▸ EXERCISE AIM:
What lines below contain the word "size"? Please pull each one out.

▸ INPUT MATERIAL:
%%
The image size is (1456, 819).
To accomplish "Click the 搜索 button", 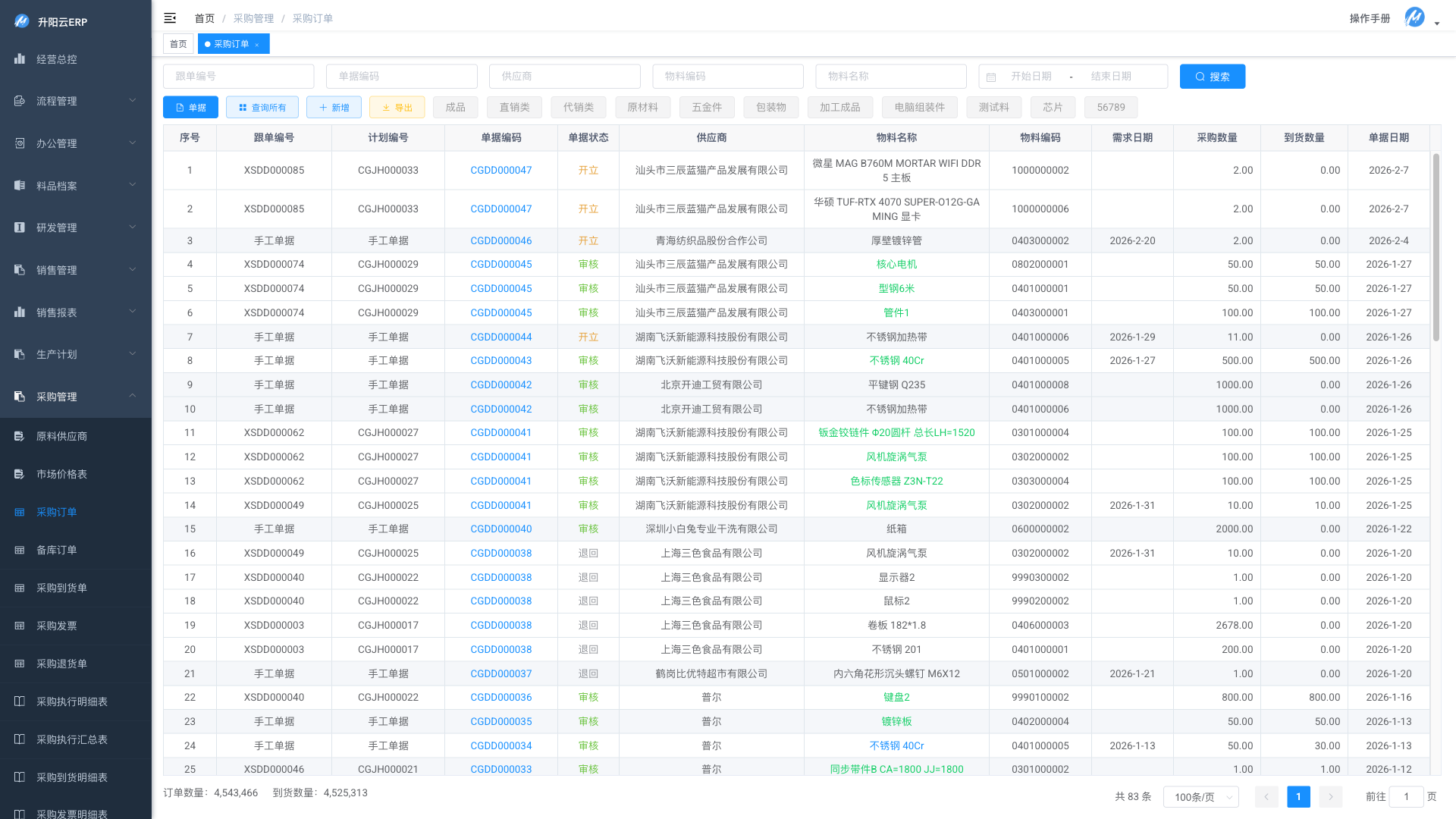I will (1212, 77).
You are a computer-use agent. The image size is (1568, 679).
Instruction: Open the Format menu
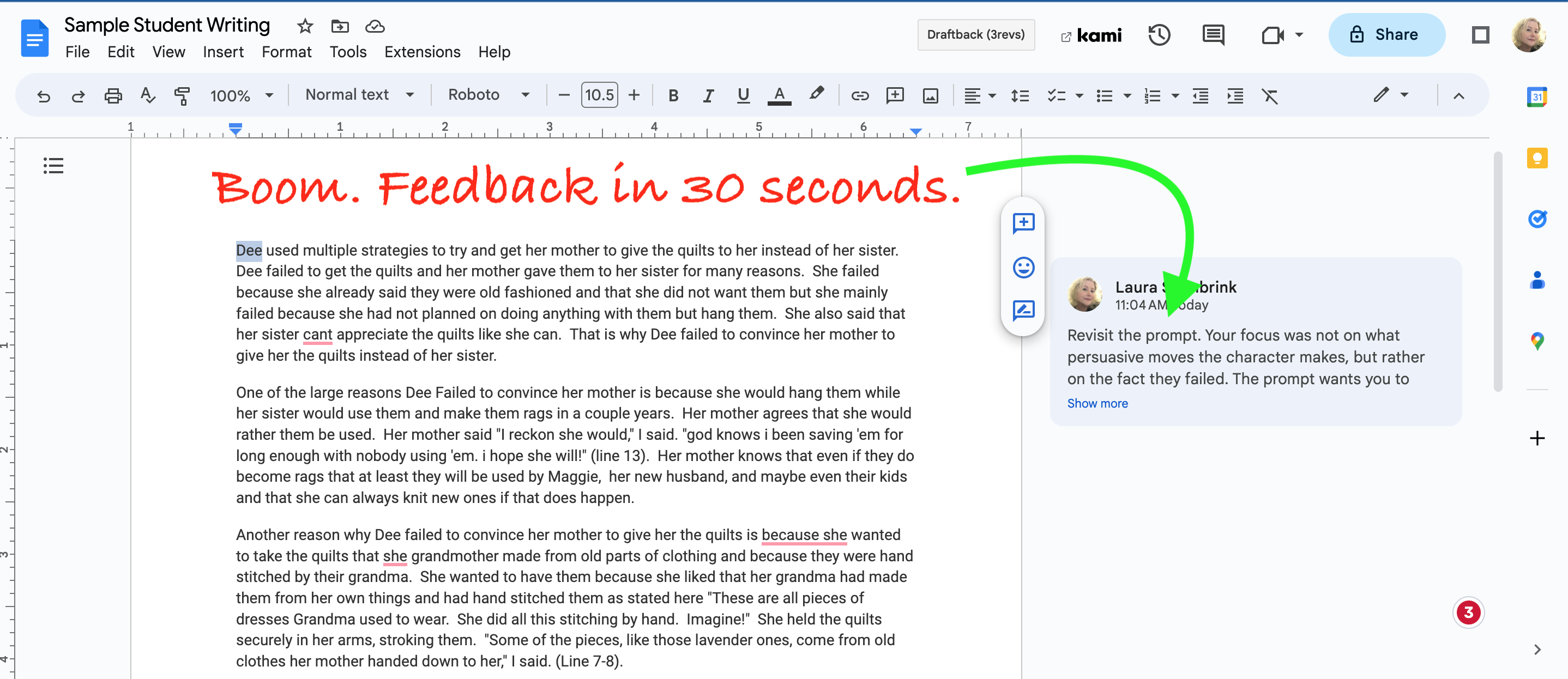tap(286, 52)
%%
▸ OUTPUT FOR THIS EXERCISE:
The image size is (1456, 819).
You are a computer-use agent. The image size is (1568, 679).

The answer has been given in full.